For some people it feels like a speck of sand in the eye, or stinging or burning that doesn’t go away. For others, dry eye disease (or simply dry eye) can become a chronic condition that leads to blurred vision or even vision loss if it goes untreated.
Dry eye is one of the most common of all eye conditions, primarily affecting adults 45 years and older. Many different things can cause dry eye, including environmental exposure, medications, eye surgery (such as laser correction surgery), immune system disorders such as Sjögren’s syndrome, lupus, or rheumatoid arthritis, and an increasingly common cause—staring at computer or video screens for too long without blinking. So it’s not surprising that experts estimate that more than 12 million Americans may be dealing with dry eye symptoms on a daily basis.
Despite its prevalence, there are relatively few treatments available. There are lubricating drops, which must be applied multiple times during the day, to replace natural tears. Restasis® drops (the only drug currently approved by the FDA for dry eye disease) increase natural tear production in the eye. But those with severe dry eye might need surgical insertion of lacrimal or punctal plugs to block the eyes’ drainage ducts and keep tears in place.
“Dry eye is a major unmet medical need,” said Dr. Jerome Wujek, a program director at NEI who manages the Small Business Innovation Research (SBIR) grants. “Restasis® drops work for some people, but they don’t work for everyone, and it can take them two months or more to become effective.”
Supporting research into a better treatment for dry eye has been one of Dr. Wujek’s tasks for the past eight years and has just begun to reach fruition with the launch of an FDA-approved Phase I clinical trial that will test the safety and efficacy of a novel drug called P-321 Ophthalmic Solution. The drug is applied as an eye drop and targets a unique mechanism involved in maintaining moisture in the eye. Its development was supported through two NEI SBIR grants to Parion Sciences, Inc. and through the NCATS Bridging Interventional Development Gaps (BrIDGs) program, which gives investigators access to NIH subcontractors who conduct preclinical safety studies necessary for an FDA Investigational New Drug (IND) application.

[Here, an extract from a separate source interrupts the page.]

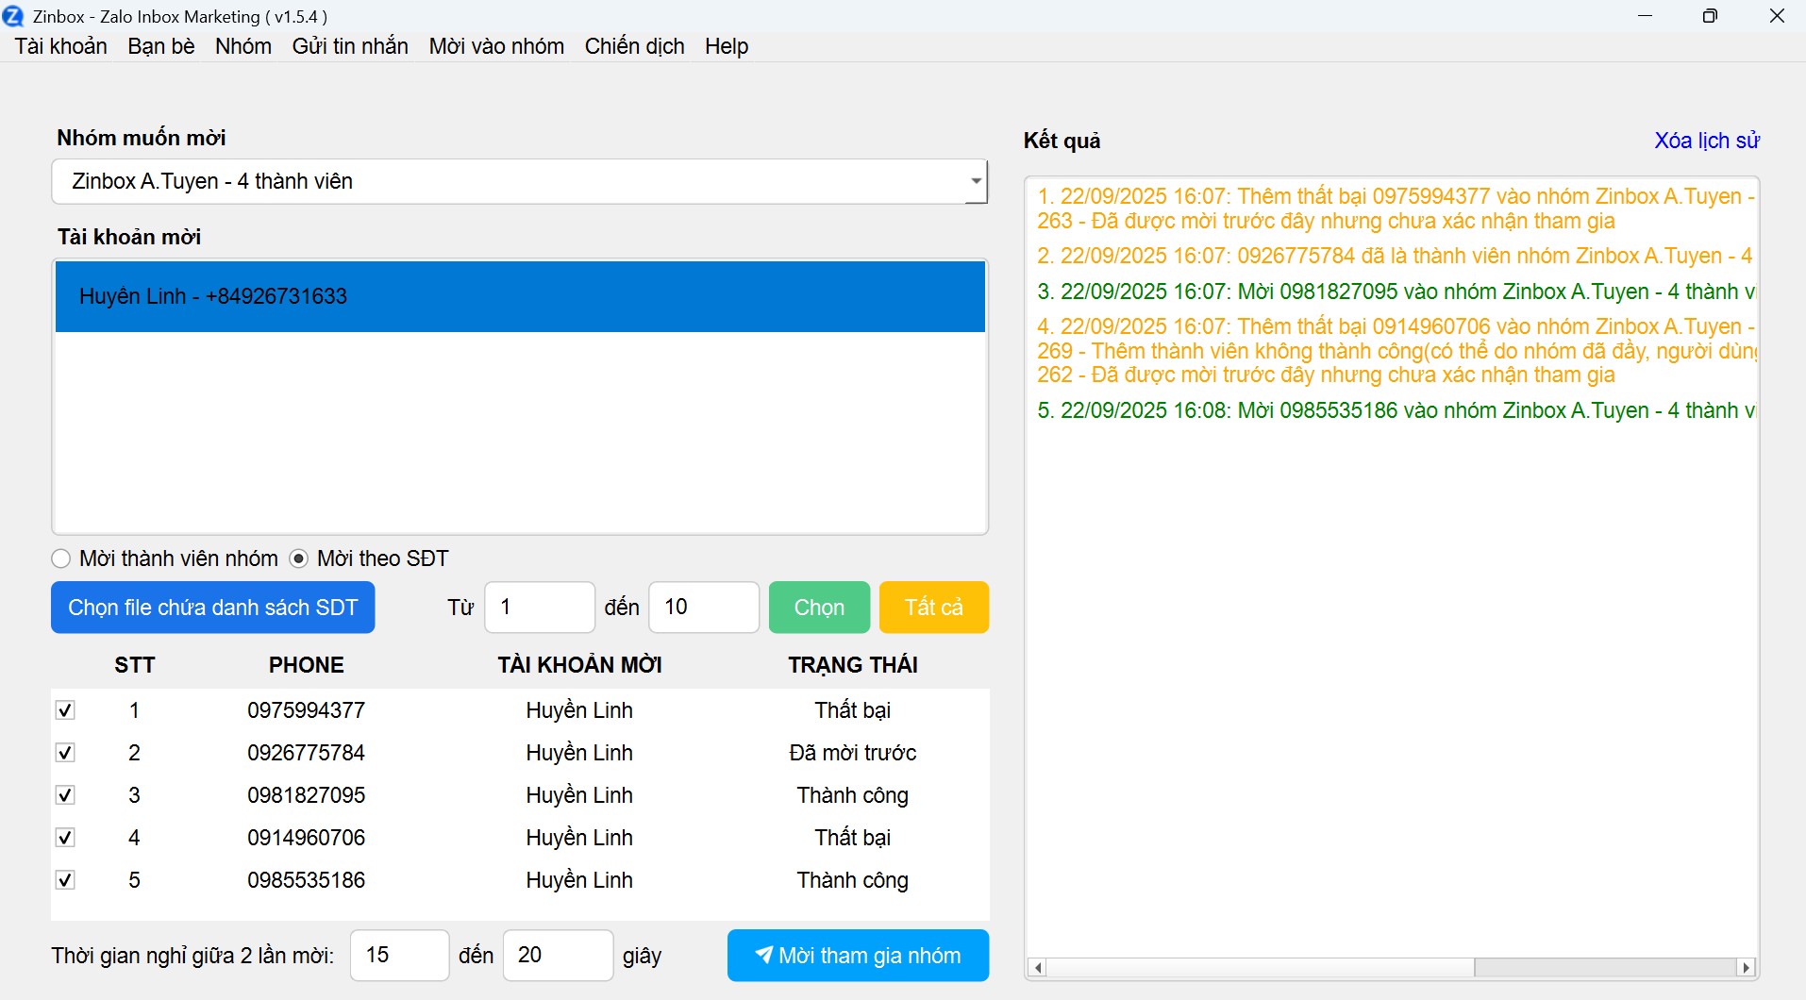Viewport: 1806px width, 1000px height.
Task: Open the 'Gửi tin nhắn' menu
Action: (x=350, y=46)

Tears are a complex mix of water, lipids, and proteins such as mucin, and minerals such as sodium and potassium. They are produced by the lacrimal glands, located above and to the outside of the eye socket, with stimulation from the trigeminal and facial nerves. This involvement of the nervous system is why emotions can produce tears. The volume of tears is maintained by the epithelium, which is the outermost layer of the cornea and the conjunctiva, a protective membrane that lines the eyelids and the sclera (the whites of the eyes).
As it turns out, tiny cellular pores called sodium channels located in the epithelium play a key role in the regulation of tear fluid levels, by controlling the reabsorption of tears by the epithelium. This suggested to scientists at Parion that a successful treatment intervention might be to explore mechanisms that close the channels and block tear resorption.
“In the body, sodium is a key regulator of water volumes. Where sodium goes, water follows,” said Dr. Wujek. “Parion Sciences had already been using this kind of approach when they developed similar drugs to increase the retention of moisture in mucosal tissue in the lungs of people with cystic fibrosis. So we thought it made sense to expand this work into a possible treatment for dry eye.”
“What it does in the eye is inhibit the tear resorption pathway to retain more of the tears that you naturally have,” said Bill Thelin, Ph.D., executive director of research at Parion Sciences. By maintaining a close to normal tear volume, the compound preserves the characteristics of a healthy eye.”
Parion secured outside investors to fund its clinical studies of P-321 Ophthalmic Solution in human subjects — a prime marker of success for an SBIR grant — which is supposed to get technologies or treatments to the place where they are viable for FDA testing and on the path to commercial application. Parion enrolled their first patient in the Phase 1/2a trial this past July, and expect to add another 47 or so people with dry eye in the coming months.
They will be testing four different concentrations of P-321 to determine safety and tolerability of the compound. The SBIR-supported preclinical studies indicated that the treatment is effective when administered twice a day, but a daily drop is not out of the question. After the initial clinical trial, a much larger Phase II trial will continue to get the compound ready for the marketplace, which Dr. Thelin estimates will be another four to five years away.
“We’re hoping this compound will be able to successfully treat many more people with dry eye than what is currently available,” says Dr. Wujek. “It might also be used to complement drugs that treat the inflammatory aspects of dry eye, such as Restasis®, and could be especially helpful for people with severe dry eye disease.”